Emotional Mapping and Natural Disasters: Exploring the Potential of Experience-Based Urban Planning Practices to Inform Humanitarian Action in Latin America and the Caribbean

Funded through the HI² Research Seed Grant Program, this project brings together an international and interdisciplinary team of researchers and practitioners to pilot and improve an innovative participatory emotional mapping methodology. Emotional mapping helps to access peoples’ experiences and emotions in a way that facilitates an understanding of the decision-making processes and behaviors of human beings. This is particularly important for disaster management because it has become increasingly necessary to understand and explain the so-called ‘irrational’ decisions and behaviors of ‘at risk’ people and humanitarian aid workers. 

Systematic Review of Humanitarian Logistic Models

The study’s goal is to enhance overall logistics service quality in the delivery of health and medical care in emergency humanitarian contexts in Africa and other developing regions. The research results will be useful to logisticians, buyers, donors, humanitarians and a range of relief workers and clinicians in charge of delivery of medical and health goods and services in the context of emergency humanitarian aid in developing regions.

Effectiveness of Faith Based Organizations in Disaster Response

This research is focused on a large-scale study of FBOs in Sri Lanka and Pakistan that provided relief and recovery services after the annual (monsoon) floods. The purpose of the study is to document the resources, networks, and collaborations used to provide relief and recovery services after the floods, and to assess the experiences, successes, and challenges that these organizations have in providing assistance. This research project is being funded by the HI² seed grant program.

Influence of Informal Power Actors on Humanitarian Intervention

The goal of this exploratory and investigative study is to better understand the informal power structures of a rural community in Bangladesh. The intention behind this approach is to acknowledge and formalize the involvement of the informal power actors in the decision making process. This study attempts to develop a methodology to identify the structure of these informal power actors and their influence in the implementation of external aid intervention. This research project is being funded by the HI² seed grant program.

Management of Cholera and Severe Diarrheal Disease

Management of Cholera and Severe Diarrheal Disease

This 5-year project funded by the United States National Institutes of Health Fogarty International Center seeks to develop new tools for diagnosing and managing dehydration in children with cholera and other severe diarrheal disease in humanitarian emergencies and resource limited settings.
▬▬▬
* EXERCISE
Update the text on humanitarian research projects by writing it out again, beginning at the words "Emotional Mapping and" and stopping after "humanitarian aid workers.". In that passage, replace "practitioners" with "field staff". The records are separate material, unconnected to the text on humanitarian research projects.
▬▬▬
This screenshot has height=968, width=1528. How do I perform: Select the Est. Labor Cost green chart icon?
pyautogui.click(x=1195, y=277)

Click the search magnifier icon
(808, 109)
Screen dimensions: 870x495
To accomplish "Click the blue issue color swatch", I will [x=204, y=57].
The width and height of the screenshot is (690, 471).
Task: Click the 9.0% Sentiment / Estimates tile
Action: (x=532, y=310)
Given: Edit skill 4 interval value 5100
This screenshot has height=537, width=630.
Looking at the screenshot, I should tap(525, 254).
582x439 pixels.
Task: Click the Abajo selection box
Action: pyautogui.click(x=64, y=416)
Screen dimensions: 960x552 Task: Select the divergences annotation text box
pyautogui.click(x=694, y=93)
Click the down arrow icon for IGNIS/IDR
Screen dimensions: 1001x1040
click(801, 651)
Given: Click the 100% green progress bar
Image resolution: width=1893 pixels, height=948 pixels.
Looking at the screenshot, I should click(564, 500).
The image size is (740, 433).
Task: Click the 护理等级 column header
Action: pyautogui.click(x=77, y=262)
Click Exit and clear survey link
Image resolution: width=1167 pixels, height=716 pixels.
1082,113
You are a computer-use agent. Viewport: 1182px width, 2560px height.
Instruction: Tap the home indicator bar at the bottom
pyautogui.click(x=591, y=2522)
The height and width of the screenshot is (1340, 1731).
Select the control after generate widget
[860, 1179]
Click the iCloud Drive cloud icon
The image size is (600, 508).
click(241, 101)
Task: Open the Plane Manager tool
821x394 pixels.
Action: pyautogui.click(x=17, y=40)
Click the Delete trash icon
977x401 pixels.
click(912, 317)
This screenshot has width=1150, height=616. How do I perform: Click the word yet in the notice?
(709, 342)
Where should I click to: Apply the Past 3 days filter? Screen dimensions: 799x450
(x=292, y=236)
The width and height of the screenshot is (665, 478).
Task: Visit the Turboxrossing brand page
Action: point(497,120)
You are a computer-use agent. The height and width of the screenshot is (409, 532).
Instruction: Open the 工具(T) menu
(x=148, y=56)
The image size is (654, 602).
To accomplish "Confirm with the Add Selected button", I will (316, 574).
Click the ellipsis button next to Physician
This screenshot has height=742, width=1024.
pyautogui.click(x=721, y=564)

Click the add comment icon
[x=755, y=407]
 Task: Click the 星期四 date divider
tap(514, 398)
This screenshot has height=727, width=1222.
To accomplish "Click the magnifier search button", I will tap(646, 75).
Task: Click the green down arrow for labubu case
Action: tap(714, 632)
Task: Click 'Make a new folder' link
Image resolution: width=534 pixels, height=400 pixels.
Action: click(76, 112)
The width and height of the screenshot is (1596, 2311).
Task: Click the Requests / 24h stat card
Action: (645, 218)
▬▬▬
* SOLUTION TO THIS PROBLEM
Emotional Mapping and Natural Disasters: Exploring the Potential of Experience-Based Urban Planning Practices to Inform Humanitarian Action in Latin America and the Caribbean

Funded through the HI² Research Seed Grant Program, this project brings together an international and interdisciplinary team of researchers and field staff to pilot and improve an innovative participatory emotional mapping methodology. Emotional mapping helps to access peoples’ experiences and emotions in a way that facilitates an understanding of the decision-making processes and behaviors of human beings. This is particularly important for disaster management because it has become increasingly necessary to understand and explain the so-called ‘irrational’ decisions and behaviors of ‘at risk’ people and humanitarian aid workers.